• **Exercise directions**
The response must contain every line from the records below that has "will".

___ Data extract

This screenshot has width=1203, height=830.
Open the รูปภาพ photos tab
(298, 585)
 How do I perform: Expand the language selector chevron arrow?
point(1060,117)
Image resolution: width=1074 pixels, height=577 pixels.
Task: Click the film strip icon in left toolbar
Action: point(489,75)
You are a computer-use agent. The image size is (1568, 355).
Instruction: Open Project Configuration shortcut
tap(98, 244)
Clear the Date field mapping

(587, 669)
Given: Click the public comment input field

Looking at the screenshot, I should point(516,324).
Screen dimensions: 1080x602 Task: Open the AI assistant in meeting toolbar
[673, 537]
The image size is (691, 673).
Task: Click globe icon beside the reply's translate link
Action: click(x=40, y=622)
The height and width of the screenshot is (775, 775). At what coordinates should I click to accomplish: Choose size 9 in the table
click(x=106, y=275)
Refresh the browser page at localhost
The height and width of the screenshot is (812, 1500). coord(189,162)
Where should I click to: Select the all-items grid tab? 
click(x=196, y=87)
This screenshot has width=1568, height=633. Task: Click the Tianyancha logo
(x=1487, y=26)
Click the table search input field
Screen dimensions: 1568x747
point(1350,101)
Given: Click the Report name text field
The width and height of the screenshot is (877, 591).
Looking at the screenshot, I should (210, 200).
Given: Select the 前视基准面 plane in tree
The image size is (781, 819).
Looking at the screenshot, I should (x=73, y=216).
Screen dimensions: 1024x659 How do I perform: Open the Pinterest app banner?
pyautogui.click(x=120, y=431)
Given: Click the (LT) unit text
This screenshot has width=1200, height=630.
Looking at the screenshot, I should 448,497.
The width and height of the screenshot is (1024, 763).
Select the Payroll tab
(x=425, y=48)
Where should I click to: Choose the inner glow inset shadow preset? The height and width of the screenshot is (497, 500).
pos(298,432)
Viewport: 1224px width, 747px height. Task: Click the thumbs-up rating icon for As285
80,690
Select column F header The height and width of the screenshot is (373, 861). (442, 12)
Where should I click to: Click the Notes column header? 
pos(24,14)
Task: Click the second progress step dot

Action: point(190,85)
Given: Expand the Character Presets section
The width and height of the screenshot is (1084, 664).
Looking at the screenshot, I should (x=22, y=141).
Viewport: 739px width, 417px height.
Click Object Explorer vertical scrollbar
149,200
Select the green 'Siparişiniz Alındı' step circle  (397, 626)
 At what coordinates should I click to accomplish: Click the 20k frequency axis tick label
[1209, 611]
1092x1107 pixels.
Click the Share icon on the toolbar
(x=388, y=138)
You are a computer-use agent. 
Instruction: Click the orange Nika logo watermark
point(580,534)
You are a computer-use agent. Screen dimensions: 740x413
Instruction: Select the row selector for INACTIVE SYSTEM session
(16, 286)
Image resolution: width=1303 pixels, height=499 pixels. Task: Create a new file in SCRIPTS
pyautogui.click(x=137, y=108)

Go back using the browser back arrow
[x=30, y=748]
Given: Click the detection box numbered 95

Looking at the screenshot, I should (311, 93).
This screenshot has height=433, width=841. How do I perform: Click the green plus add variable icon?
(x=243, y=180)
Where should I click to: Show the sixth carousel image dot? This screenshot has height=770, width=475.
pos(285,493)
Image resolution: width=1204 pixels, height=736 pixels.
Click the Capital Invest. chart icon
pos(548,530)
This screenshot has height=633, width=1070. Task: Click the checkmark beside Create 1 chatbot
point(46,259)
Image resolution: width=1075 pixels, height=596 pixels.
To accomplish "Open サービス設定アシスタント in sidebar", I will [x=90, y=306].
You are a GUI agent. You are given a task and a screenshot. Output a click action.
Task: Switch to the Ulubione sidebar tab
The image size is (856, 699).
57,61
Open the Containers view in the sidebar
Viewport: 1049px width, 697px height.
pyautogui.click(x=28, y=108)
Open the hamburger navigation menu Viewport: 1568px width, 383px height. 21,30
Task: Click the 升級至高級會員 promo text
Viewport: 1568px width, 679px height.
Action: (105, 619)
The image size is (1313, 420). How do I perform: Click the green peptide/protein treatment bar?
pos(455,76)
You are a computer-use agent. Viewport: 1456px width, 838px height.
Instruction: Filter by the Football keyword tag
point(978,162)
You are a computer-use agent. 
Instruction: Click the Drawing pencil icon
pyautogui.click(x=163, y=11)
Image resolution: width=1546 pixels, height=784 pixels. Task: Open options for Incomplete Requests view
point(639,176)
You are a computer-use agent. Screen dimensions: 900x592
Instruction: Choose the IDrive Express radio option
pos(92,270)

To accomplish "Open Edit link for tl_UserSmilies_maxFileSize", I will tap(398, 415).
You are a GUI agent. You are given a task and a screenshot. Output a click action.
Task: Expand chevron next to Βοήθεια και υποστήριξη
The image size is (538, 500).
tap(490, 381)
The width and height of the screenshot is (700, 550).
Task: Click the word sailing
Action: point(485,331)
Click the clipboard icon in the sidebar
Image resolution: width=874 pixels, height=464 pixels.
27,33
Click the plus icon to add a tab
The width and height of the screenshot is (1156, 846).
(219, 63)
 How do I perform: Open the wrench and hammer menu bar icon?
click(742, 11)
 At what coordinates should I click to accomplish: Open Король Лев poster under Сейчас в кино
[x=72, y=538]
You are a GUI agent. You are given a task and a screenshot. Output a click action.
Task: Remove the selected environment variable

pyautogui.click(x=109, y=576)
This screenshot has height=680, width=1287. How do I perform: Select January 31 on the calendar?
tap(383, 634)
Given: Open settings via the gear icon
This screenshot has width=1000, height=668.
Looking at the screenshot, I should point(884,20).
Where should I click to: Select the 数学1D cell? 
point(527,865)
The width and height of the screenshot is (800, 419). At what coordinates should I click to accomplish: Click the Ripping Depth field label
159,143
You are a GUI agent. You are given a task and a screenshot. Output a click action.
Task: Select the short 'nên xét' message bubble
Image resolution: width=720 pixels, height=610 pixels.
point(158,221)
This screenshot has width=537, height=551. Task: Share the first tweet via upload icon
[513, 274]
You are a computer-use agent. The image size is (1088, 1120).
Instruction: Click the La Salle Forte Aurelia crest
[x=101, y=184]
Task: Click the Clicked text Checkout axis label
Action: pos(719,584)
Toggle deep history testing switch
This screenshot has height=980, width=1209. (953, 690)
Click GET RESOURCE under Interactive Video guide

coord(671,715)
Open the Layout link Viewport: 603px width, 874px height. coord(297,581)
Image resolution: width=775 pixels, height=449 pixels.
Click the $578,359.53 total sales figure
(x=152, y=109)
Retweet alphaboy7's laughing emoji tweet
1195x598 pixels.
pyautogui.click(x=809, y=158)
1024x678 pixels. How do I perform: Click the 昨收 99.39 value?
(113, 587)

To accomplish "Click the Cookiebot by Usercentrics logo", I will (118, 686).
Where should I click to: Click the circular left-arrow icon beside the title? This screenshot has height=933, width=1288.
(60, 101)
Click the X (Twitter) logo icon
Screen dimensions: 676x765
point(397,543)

______

• **Answer to this problem**
To accomplish "Open サービス設定アシスタント in sidebar", I will [x=90, y=306].
To accomplish "Open Edit link for tl_UserSmilies_maxFileSize", I will tap(398, 415).
To accomplish "Click the Cookiebot by Usercentrics logo", I will (118, 686).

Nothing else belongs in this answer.